Established decode-forward lower bounds for the relay channel.

Showed entanglement between decoders does not enhance classical rates.

Abstract

Communication over a quantum broadcast channel with cooperation between the receivers is considered. The first form of cooperation addressed is classical conferencing, where Receiver 1 can send classical messages to Receiver 2. Another cooperation setting involves quantum conferencing, where Receiver 1 can teleport a quantum state to Receiver 2. When Receiver 1 is not required to recover information and its sole purpose is to help the transmission to Receiver 2, the model reduces to the quantum primitive relay channel.
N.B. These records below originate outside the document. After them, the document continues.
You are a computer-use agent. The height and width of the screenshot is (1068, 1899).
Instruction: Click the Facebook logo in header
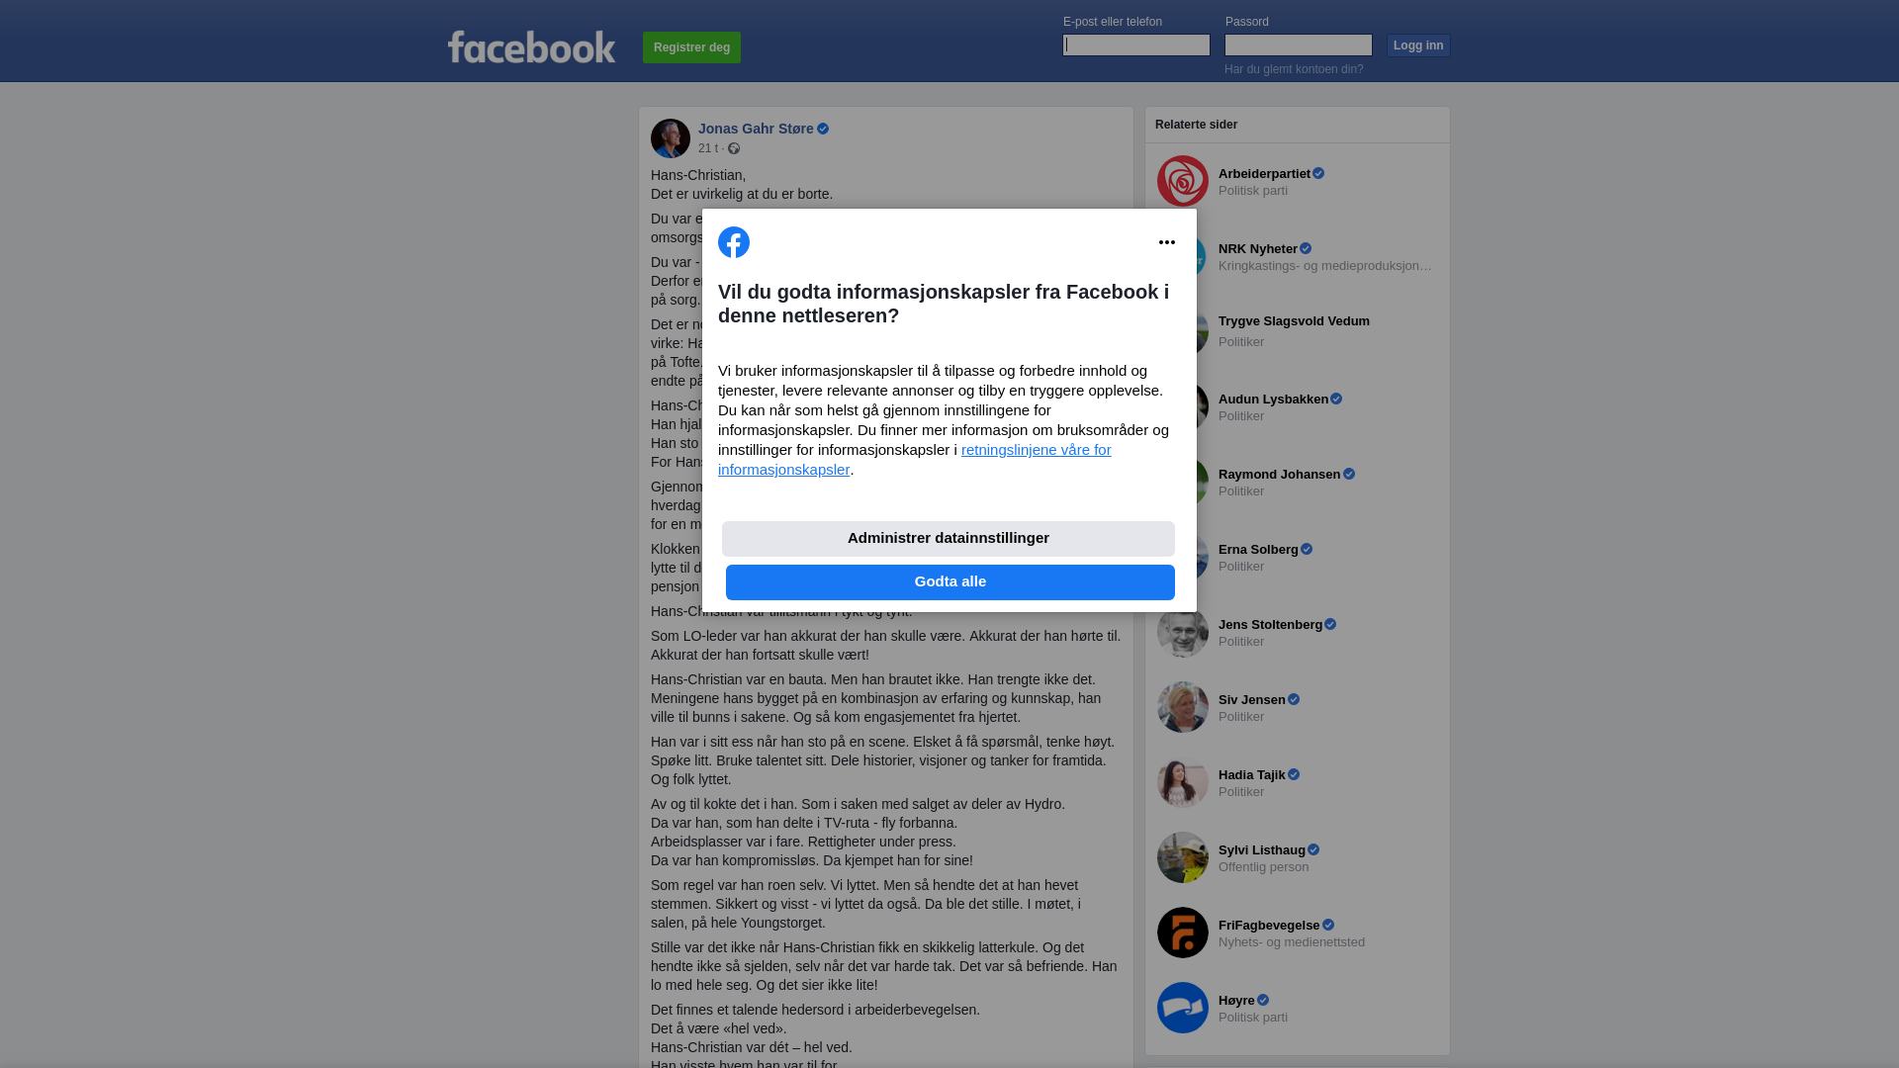pos(531,46)
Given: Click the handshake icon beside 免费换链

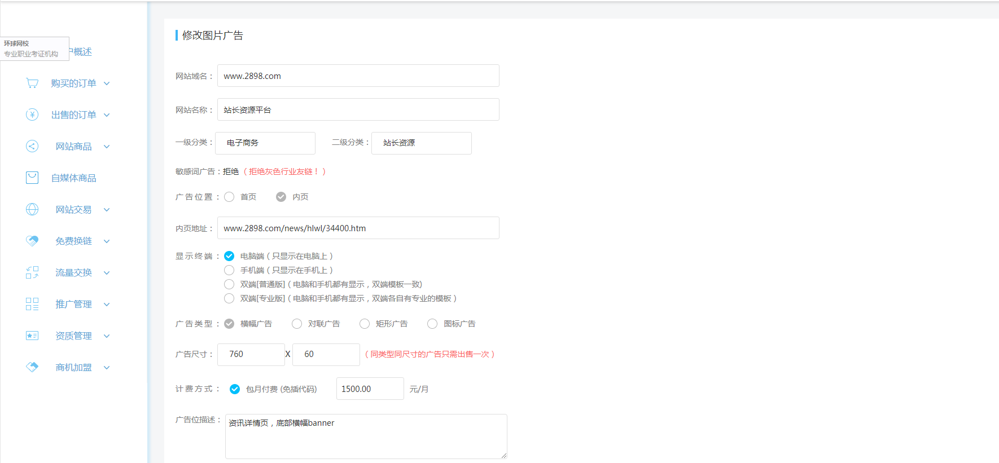Looking at the screenshot, I should pyautogui.click(x=32, y=241).
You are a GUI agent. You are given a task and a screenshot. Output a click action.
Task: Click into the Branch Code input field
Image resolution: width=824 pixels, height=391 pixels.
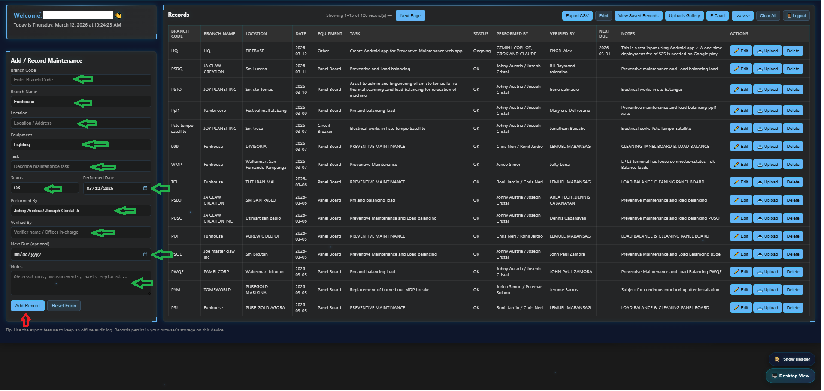81,80
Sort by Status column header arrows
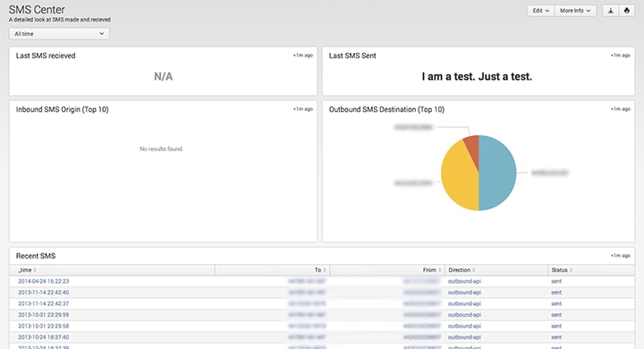The height and width of the screenshot is (349, 644). 571,270
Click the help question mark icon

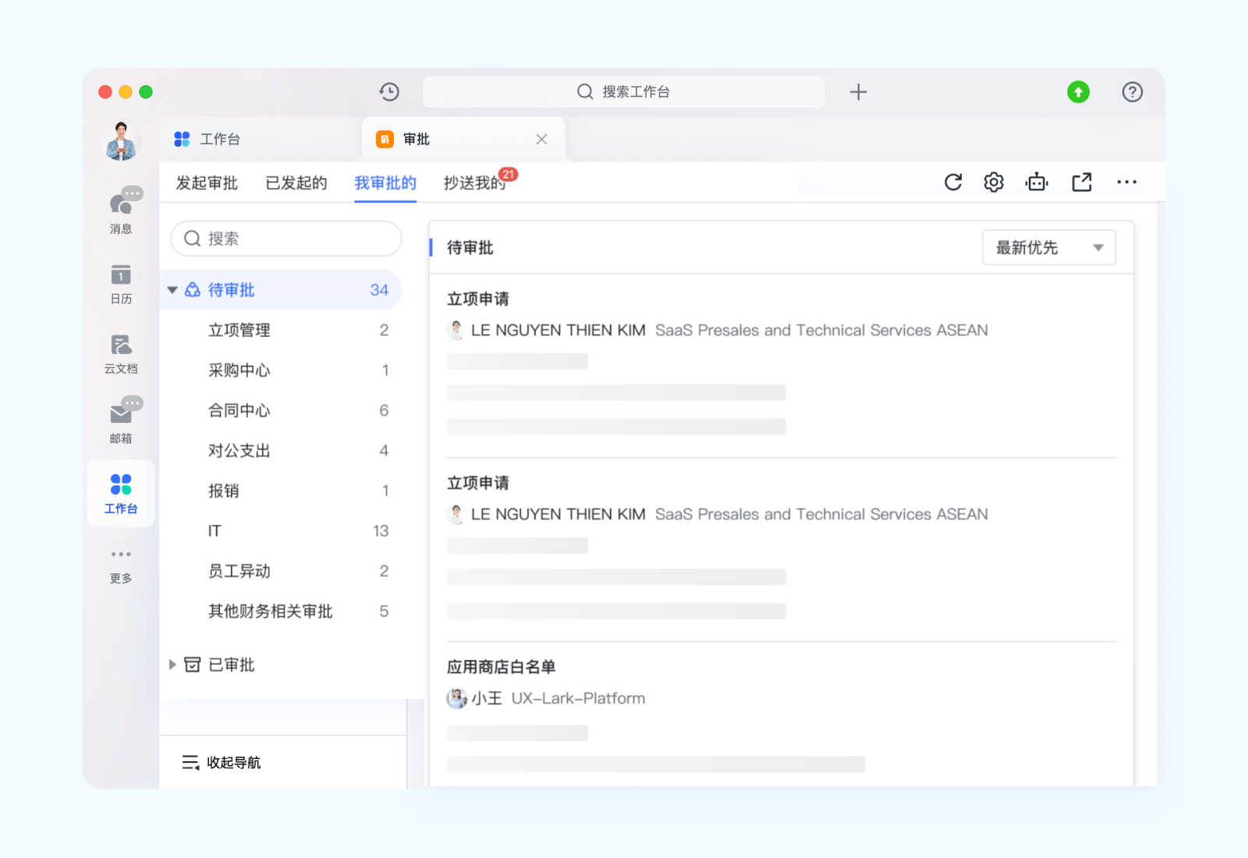(1132, 92)
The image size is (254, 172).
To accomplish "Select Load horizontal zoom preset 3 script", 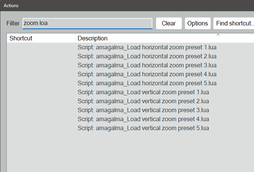I will pyautogui.click(x=147, y=65).

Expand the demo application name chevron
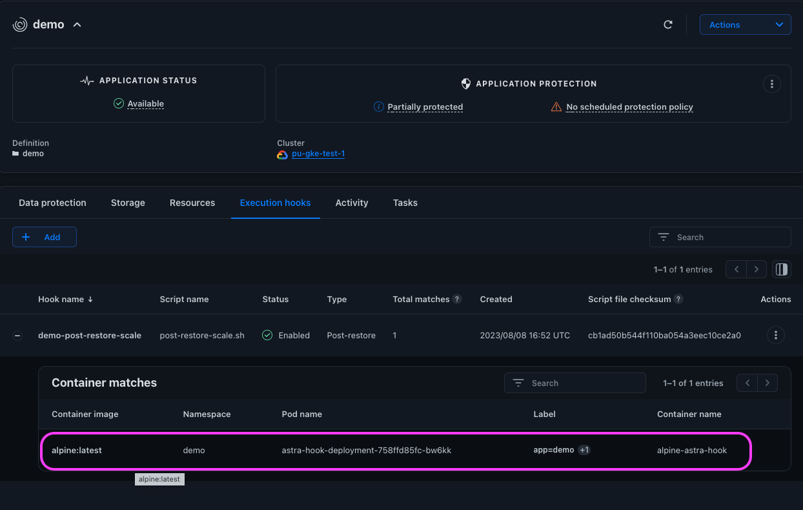(77, 25)
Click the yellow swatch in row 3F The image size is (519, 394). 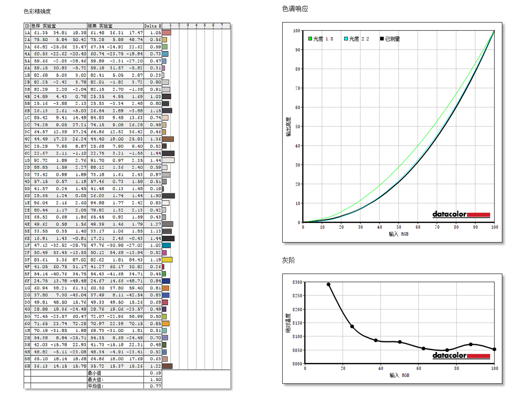(x=167, y=260)
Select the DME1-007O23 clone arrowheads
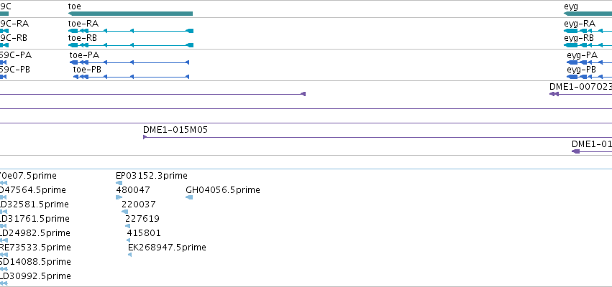 554,94
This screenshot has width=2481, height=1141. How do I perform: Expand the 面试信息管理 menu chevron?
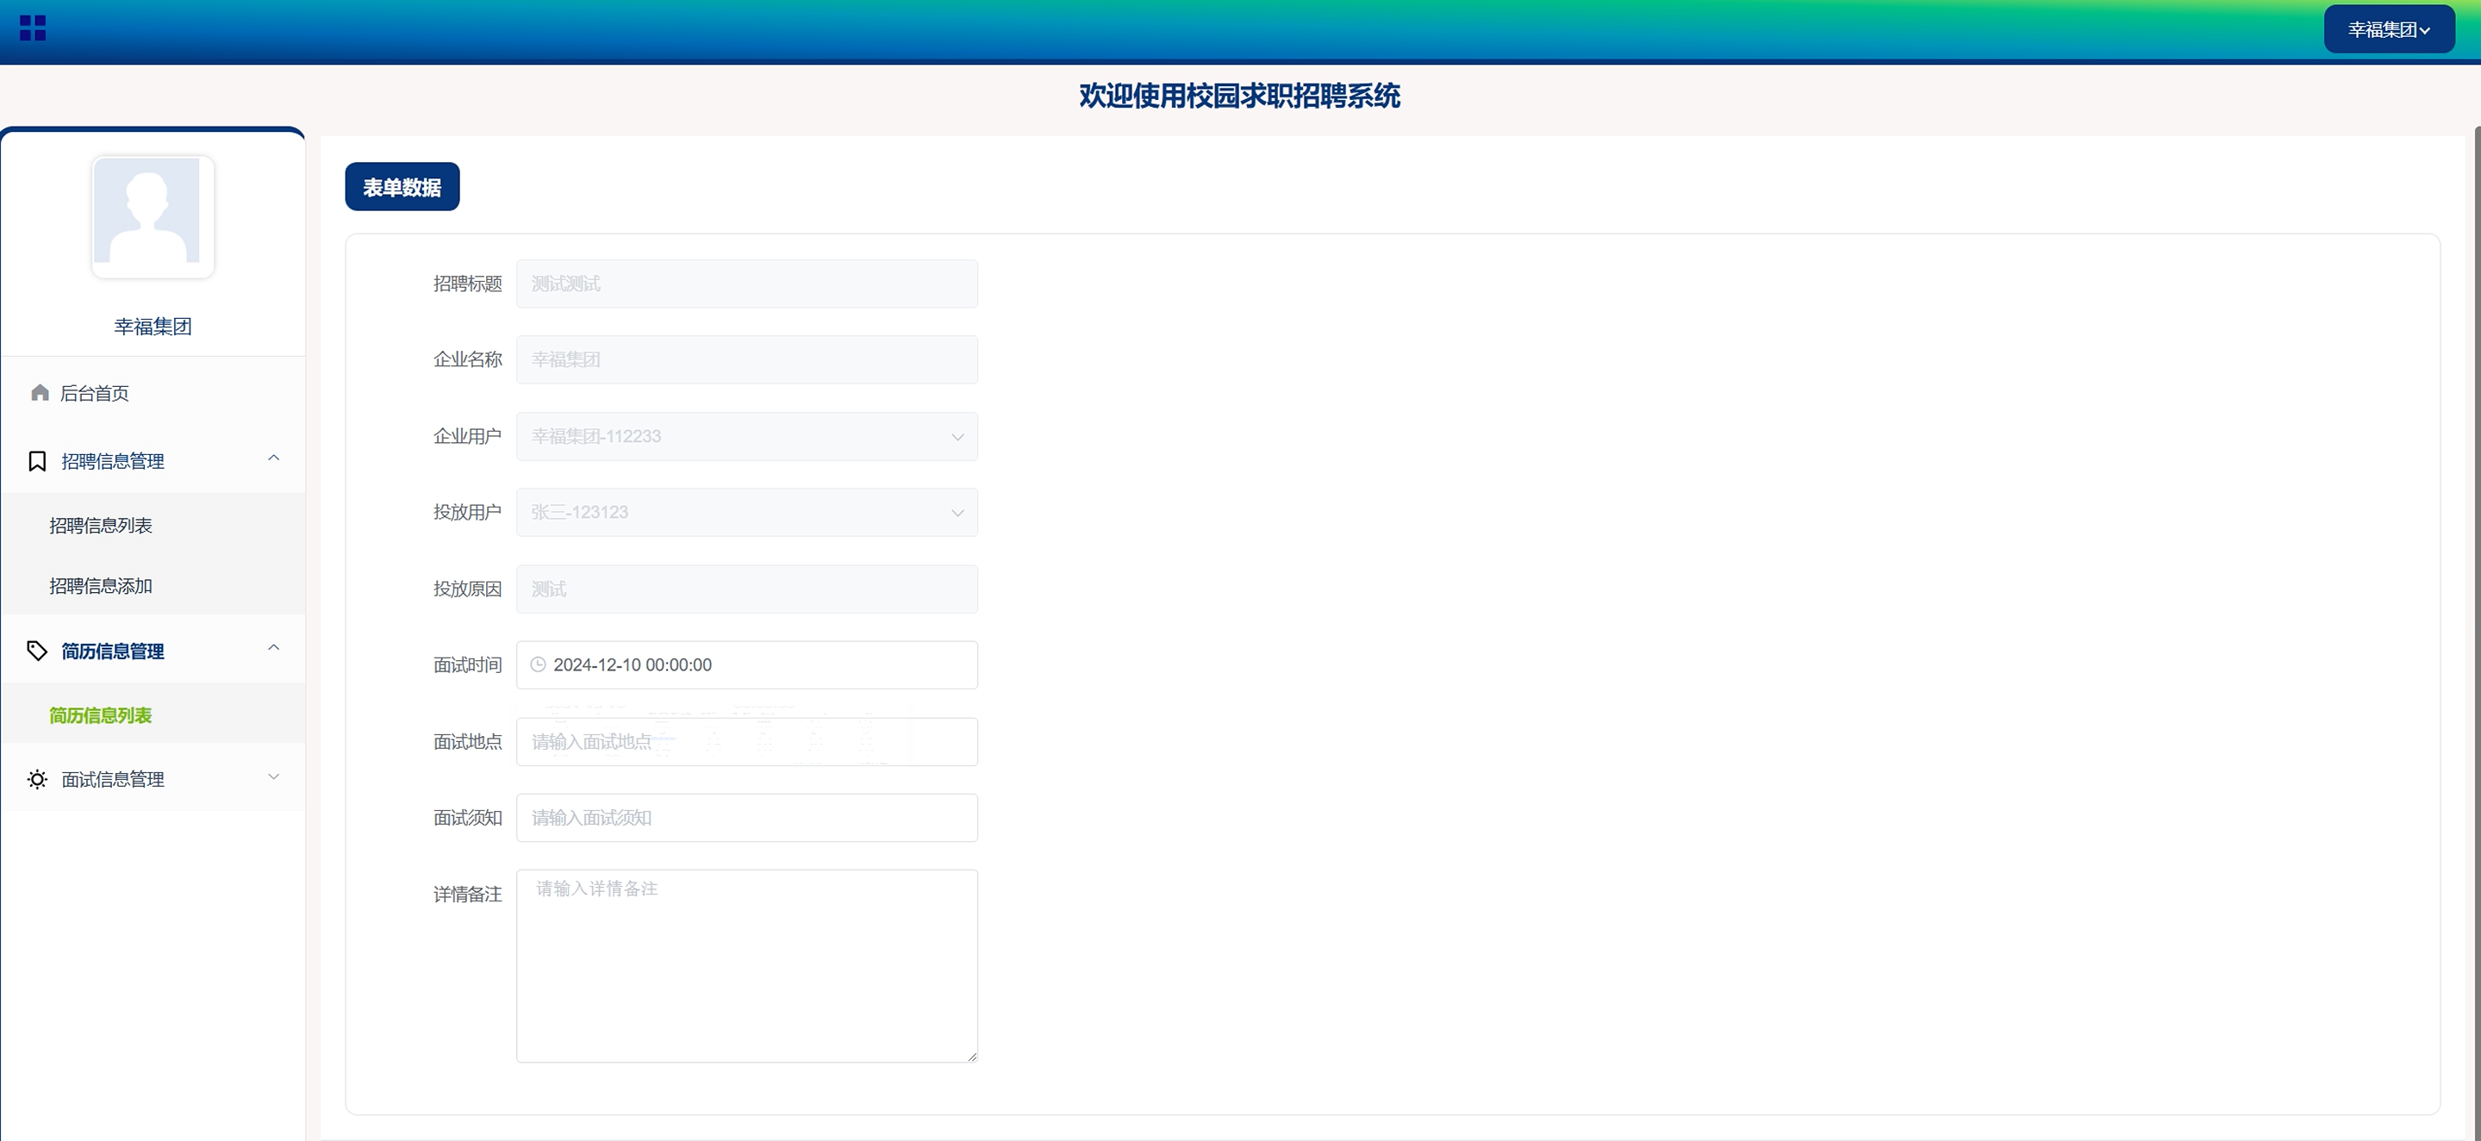click(x=274, y=777)
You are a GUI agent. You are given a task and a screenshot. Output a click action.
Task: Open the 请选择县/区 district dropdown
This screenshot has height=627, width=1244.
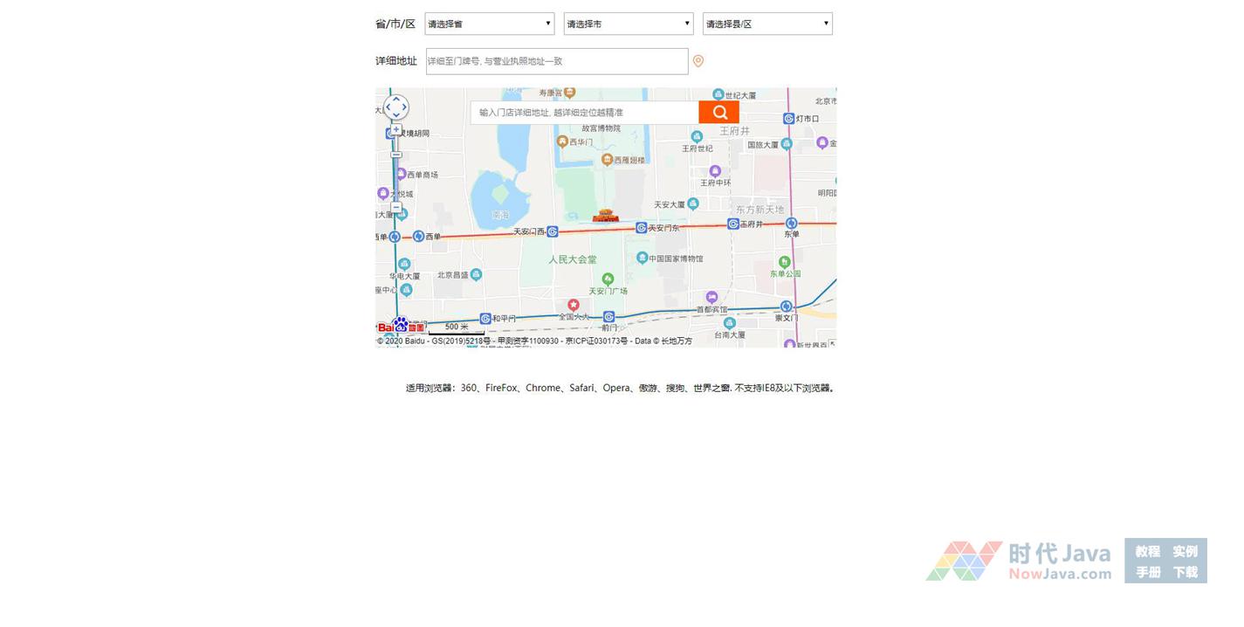tap(766, 24)
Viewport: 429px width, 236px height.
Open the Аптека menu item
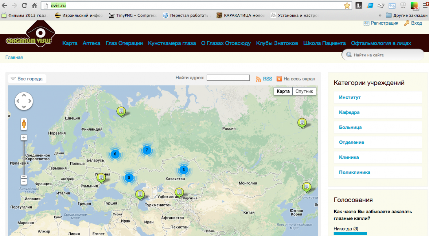click(91, 43)
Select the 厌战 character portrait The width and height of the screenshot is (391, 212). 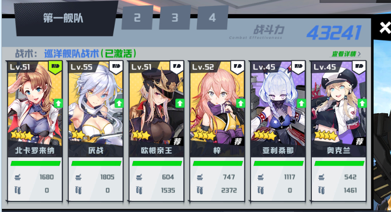[96, 103]
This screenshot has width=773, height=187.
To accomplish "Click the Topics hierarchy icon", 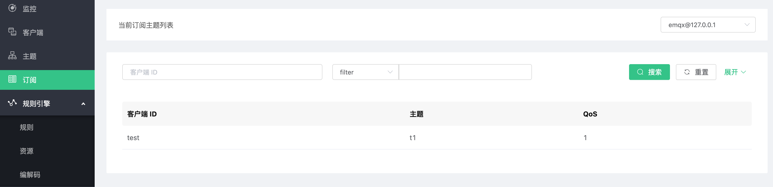I will pos(12,56).
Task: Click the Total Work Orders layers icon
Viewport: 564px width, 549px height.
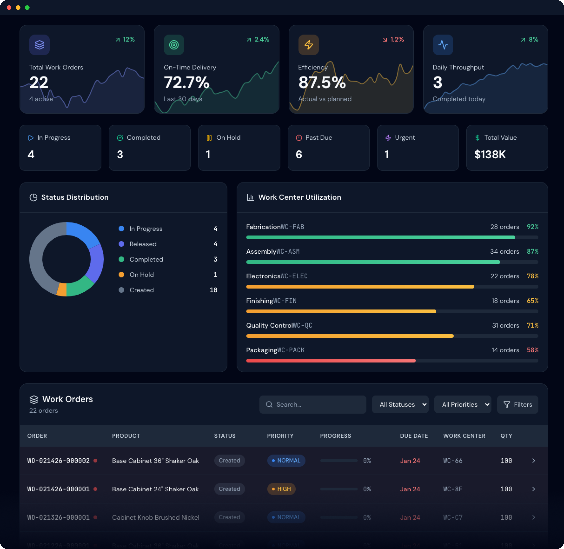Action: (x=39, y=45)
The quantum conferencing setting is intimately related to quantum repeaters, as the sender, Receiver 1, and Receiver 2 can be viewed as the transmitter, the repeater, and the destination receiver, respectively. We develop lower and upper bounds on the capacity region in each setting. In particular, the cutset upper bound and the decode-forward lower bound are derived for the primitive relay channel. Furthermore, we present an entanglement-formation lower bound, where a virtual channel is simulated through the conference link. At last, we show that as opposed to the multiple access channel with entangled encoders, entanglement between decoders does not increase the classical communication rates for the broadcast dual.